PROVIDED PASSAGE
Since about age 6, chocolate cake has been one of my absolute favorite foods in the world. My older sister, and best friend, used to make me chocolate cake on special occasions - from scratch. One of the many reasons she was my favorite human. My favorite part? She used to let me lick the bowl. Talk about love and friendship!
We had some very lovely company this evening, a dear friend, and one of the kindest people we know. I also had a snow day due to the storm this morning. So, we made chocolate cake.
Thanks to a few changes we made to the original recipe, we also felt better about eating it. Perhaps we felt a little to good about eating it, since all that's left is a tiny piece. This tiny piece, will likely not see the next day.

WHAT IS BEING ASKED
Duplicate the chocolate cake passage above word for word, everything from "We had some" down to "made chocolate cake.".

PROVIDED DATA
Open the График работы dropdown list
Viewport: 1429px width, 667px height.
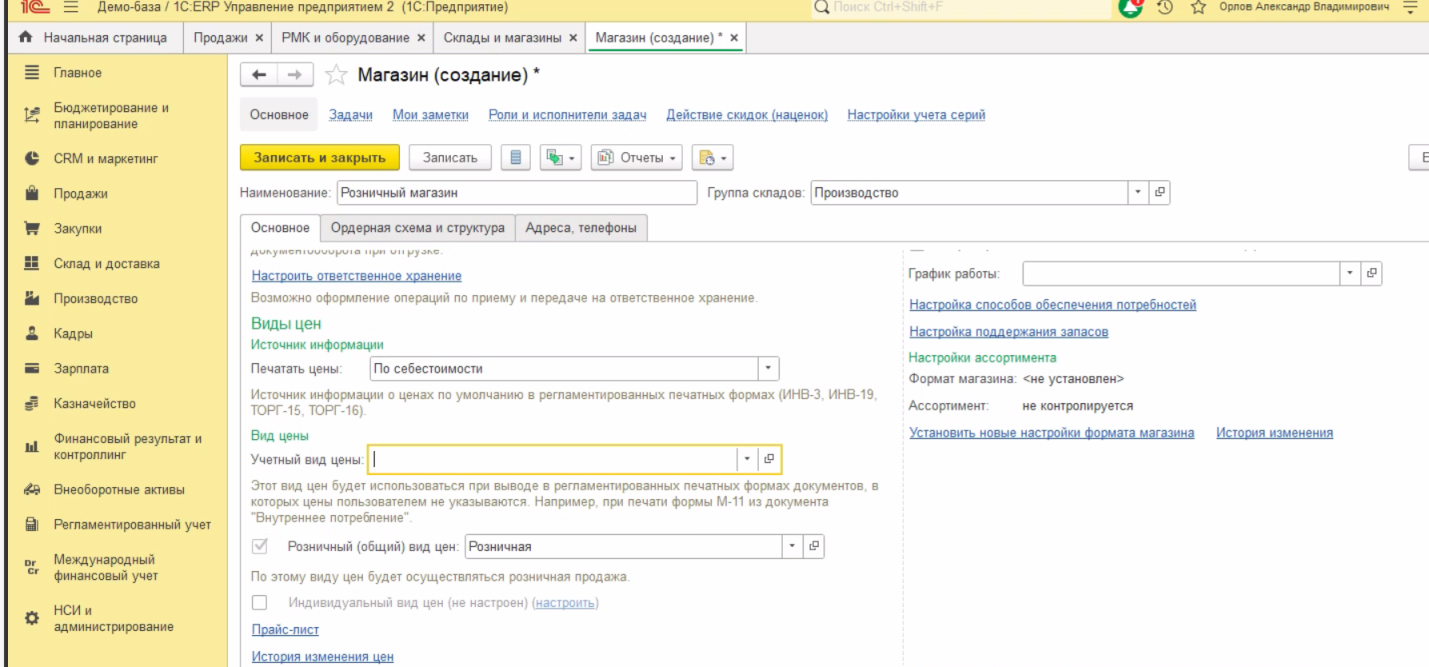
---
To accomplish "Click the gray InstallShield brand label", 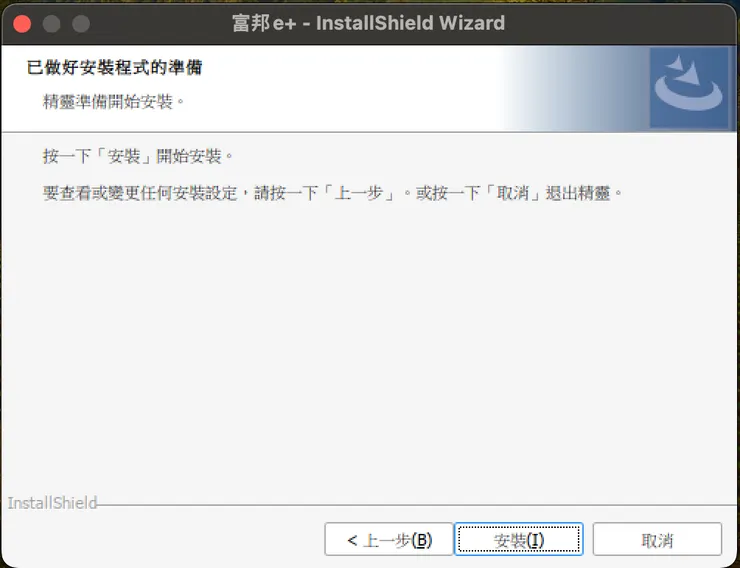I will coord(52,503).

TASK RESULT
We had some very lovely company this evening, a dear friend, and one of the kindest people we know. I also had a snow day due to the storm this morning. So, we made chocolate cake.